Many businesses are currently facing financial pressure, either directly or indirectly because of the credit crunch. This can lead to concerns about solvency.
Directors, or persons who could be deemed to be directors, can be held personal liable for debts of the Company where:
- the Company incurs a debt; and
- the Company is insolvent at that time or becomes insolvent by incurring that debt; or
- when that debt is incurred, there are reasonable grounds for suspecting that the company is insolvent or would become insolvent.
Insolvency is the position of being unable to pay debts as and when they become due and payable. This requires a cash flow test as opposed to a balance sheet test. The balance sheet together with a number of other factors will, however, be relevant to determining whether or not a company is insolvent on the cash flow test.
Other indications of insolvency include:
- continuing losses
- overdue taxes
- poor relationship with the bank
- no access to alternative finance or further equity
- cash on delivery terms
- payment of creditors in rounded amounts (as opposed to the invoiced amount)
- unmet demands
- dishonoured cheques.
Whilst the presence of only a few of these factors may not necessarily mean a company is insolvent, a number of them would tend to suggest insolvency.
The global financial crisis and subsequently the credit crunch means that it has become difficult for a company to find alternative sources of finance. It has also led to a company’s debtors being unable to pay the company, affecting the company’s cash flow and therefore its solvency.
A director breaches their duty to prevent insolvent trading by the company if there are reasonable grounds for suspecting that the company is insolvent, or would so become insolvent, and they incur a debt. This is an objective test. Whether the director actually suspected the insolvency will be less relevant than whether or not a director of ordinary competence would have had that suspicion.
The defences to an insolvent trading claim by a liquidator or ASIC are notoriously difficult to establish. It is therefore important for directors or for persons at risk of being deemed to be directors to ensure that there are no objective grounds for them to suspect that the company is insolvent.
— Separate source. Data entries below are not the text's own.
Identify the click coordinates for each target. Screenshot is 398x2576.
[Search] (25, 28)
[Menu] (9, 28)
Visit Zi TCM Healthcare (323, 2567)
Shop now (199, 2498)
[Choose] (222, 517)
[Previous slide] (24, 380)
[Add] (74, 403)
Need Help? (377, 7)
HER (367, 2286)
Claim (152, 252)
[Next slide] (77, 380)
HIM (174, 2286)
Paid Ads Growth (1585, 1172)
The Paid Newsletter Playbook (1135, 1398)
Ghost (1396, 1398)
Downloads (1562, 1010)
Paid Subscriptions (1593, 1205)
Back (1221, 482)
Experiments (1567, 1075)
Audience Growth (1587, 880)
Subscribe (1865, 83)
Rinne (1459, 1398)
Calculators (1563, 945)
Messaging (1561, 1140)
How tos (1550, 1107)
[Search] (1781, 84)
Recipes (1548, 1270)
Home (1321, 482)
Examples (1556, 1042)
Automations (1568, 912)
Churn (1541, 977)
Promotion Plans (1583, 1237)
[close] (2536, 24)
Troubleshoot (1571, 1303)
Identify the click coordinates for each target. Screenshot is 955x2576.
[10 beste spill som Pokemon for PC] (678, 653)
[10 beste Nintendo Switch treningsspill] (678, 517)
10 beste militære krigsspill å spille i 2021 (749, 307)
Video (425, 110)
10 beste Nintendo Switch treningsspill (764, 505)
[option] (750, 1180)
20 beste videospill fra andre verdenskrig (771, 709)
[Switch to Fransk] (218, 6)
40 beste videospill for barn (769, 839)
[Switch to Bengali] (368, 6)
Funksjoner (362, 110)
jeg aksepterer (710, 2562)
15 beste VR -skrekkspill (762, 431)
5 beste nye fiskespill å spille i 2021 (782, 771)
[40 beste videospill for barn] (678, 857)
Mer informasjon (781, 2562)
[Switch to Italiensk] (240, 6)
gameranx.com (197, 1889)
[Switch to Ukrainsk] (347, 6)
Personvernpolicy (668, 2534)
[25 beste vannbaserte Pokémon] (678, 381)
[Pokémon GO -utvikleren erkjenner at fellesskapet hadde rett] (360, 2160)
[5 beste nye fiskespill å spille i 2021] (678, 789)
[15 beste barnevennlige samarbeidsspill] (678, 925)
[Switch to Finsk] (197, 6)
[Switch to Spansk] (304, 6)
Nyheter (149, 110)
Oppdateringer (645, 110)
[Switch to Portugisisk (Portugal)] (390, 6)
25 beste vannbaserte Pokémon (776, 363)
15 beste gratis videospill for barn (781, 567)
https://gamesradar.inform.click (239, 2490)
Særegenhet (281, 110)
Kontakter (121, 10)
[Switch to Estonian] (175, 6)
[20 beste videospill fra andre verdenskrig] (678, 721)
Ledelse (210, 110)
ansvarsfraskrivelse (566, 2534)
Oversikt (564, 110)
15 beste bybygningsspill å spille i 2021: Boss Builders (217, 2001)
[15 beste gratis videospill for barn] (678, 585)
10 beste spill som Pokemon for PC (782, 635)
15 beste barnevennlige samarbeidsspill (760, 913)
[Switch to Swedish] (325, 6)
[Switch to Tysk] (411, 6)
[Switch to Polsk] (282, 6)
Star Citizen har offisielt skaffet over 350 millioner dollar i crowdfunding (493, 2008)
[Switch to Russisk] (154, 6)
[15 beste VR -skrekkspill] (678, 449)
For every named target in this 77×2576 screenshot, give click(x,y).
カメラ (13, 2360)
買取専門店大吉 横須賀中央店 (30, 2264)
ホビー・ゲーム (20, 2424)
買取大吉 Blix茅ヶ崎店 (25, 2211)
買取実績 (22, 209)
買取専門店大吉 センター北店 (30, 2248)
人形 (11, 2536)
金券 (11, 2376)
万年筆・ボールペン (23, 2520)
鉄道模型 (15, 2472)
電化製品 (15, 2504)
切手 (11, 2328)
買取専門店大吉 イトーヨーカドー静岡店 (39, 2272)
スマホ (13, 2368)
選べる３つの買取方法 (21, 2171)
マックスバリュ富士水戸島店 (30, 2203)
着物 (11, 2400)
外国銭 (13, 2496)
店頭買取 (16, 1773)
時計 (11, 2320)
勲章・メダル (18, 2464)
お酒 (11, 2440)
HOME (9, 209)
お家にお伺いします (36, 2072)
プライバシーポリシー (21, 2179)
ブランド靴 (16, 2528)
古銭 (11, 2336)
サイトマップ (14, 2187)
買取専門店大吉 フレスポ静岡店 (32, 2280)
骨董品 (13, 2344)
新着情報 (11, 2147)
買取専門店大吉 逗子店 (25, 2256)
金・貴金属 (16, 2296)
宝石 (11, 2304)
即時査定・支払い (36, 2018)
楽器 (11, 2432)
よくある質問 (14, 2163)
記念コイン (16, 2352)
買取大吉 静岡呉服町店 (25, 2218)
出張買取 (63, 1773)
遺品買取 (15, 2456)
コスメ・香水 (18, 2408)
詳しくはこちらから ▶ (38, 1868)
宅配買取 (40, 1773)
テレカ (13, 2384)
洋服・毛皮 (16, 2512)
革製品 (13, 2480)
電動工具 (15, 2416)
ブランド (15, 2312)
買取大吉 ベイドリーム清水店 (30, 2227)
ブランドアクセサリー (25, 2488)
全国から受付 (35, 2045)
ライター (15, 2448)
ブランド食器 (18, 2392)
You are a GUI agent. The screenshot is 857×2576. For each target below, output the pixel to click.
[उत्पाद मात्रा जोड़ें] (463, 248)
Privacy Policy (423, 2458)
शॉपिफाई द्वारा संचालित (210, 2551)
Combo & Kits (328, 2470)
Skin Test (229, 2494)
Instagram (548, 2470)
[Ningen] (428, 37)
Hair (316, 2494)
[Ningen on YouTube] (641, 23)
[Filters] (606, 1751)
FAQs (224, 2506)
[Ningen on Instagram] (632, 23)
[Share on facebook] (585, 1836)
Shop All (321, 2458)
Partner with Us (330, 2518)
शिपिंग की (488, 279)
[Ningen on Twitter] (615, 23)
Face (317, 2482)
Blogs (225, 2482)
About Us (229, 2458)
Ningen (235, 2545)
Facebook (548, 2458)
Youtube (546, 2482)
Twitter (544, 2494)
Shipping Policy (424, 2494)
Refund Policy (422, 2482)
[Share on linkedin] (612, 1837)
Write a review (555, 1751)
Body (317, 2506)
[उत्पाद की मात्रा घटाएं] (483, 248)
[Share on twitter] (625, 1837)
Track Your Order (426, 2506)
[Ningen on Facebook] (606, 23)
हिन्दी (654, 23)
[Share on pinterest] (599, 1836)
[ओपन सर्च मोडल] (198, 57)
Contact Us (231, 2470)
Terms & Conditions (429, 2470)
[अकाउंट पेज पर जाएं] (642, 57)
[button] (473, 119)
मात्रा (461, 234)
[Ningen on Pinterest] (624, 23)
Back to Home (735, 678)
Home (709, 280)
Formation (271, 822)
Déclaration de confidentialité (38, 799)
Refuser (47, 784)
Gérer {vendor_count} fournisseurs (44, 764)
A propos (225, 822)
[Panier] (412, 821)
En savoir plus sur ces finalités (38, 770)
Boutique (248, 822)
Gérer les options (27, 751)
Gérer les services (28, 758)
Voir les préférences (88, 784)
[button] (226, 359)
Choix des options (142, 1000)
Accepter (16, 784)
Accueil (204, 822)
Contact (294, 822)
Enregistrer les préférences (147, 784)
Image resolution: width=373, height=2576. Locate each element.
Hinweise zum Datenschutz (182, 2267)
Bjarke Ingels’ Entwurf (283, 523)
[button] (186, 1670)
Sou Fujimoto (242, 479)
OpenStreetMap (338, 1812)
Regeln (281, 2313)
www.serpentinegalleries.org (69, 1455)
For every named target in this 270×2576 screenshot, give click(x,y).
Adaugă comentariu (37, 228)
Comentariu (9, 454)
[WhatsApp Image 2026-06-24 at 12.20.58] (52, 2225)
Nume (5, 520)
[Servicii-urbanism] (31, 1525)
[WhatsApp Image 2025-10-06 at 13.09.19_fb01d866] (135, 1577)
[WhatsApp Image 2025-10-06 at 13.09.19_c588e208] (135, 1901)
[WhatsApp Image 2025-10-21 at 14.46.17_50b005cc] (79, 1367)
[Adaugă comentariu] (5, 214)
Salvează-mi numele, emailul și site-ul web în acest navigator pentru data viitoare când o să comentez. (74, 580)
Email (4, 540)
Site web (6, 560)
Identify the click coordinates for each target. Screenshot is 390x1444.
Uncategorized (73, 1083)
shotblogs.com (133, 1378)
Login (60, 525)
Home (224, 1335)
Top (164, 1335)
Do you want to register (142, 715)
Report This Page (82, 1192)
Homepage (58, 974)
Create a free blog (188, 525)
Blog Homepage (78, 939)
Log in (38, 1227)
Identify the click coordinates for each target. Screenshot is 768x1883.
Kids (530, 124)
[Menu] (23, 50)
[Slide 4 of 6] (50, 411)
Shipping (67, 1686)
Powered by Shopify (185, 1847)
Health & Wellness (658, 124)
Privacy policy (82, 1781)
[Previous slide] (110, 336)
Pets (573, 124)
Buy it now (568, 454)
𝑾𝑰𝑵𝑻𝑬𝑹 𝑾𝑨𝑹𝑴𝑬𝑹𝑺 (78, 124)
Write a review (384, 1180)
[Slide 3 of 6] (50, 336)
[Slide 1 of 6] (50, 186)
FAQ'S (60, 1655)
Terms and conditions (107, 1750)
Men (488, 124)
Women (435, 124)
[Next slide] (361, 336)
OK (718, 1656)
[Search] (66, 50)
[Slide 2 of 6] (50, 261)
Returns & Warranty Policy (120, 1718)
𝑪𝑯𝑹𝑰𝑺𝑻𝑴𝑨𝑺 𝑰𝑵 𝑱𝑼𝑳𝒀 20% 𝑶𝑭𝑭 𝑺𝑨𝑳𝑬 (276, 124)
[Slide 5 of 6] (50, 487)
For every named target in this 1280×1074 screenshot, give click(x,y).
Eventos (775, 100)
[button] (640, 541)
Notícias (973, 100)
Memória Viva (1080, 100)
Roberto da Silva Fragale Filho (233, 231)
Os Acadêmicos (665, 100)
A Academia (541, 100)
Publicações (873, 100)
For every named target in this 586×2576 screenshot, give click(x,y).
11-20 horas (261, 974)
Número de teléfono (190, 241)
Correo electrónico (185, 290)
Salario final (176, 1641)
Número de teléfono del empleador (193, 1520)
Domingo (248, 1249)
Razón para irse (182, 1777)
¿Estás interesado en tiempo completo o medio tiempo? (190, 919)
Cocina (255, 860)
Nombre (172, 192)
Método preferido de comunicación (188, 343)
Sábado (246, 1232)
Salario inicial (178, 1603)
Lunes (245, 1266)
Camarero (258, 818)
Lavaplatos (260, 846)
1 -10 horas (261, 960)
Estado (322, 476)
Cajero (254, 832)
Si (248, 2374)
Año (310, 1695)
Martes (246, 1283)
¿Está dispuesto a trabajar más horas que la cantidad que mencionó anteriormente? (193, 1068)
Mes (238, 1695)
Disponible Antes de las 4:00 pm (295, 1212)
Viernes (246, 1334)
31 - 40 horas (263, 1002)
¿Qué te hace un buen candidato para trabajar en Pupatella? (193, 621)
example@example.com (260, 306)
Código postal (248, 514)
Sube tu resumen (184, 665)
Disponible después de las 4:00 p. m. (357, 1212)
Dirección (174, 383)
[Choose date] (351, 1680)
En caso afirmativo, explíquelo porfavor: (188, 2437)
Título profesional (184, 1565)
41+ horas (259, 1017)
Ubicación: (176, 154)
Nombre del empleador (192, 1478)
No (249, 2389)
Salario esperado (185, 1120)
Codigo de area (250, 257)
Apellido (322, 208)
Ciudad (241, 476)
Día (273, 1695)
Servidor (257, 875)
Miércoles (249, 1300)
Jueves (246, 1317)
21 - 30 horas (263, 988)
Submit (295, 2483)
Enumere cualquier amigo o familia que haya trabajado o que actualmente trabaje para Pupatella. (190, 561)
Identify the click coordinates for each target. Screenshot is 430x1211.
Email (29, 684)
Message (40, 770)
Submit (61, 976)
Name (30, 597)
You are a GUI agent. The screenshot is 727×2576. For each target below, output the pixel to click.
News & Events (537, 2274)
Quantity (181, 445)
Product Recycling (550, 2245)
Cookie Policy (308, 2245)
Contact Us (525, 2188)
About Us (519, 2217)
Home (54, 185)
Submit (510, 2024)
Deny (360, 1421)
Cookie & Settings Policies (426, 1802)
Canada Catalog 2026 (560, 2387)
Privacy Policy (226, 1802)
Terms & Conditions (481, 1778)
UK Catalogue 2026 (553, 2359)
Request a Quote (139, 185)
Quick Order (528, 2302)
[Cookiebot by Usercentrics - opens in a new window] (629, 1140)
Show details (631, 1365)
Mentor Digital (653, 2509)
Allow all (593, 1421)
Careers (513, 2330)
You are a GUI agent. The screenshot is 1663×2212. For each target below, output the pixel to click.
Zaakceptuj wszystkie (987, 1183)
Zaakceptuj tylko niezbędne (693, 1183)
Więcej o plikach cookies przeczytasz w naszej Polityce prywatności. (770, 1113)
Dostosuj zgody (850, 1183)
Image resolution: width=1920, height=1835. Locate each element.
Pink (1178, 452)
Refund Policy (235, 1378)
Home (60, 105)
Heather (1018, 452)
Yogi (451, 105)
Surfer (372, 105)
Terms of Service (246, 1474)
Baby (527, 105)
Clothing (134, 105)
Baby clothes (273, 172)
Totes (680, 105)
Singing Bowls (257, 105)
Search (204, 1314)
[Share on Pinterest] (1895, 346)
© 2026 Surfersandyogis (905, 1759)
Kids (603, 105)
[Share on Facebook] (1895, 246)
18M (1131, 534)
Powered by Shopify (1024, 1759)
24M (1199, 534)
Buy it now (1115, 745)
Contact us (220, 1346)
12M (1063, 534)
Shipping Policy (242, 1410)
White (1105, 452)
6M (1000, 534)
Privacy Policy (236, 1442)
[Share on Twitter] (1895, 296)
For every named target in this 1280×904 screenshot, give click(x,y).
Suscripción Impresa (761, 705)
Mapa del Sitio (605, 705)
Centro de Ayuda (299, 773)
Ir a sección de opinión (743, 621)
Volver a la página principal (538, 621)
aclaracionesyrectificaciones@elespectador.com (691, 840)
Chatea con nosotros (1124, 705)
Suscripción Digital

Should the suspicion of insolvency arise at a time when the company is in fact insolvent, directors are at risk of being personally liable for the debts which the company incurs. In those circumstances, it is important to obtain professional accounting and legal advice as to the possibilities of a restructure or, if necessary, to consider the appointment of either a liquidator or voluntary administrator to prevent the incurring of further debts and the possible breach of directors’ duties. Please don’t hesitate to contact me if you have any questions.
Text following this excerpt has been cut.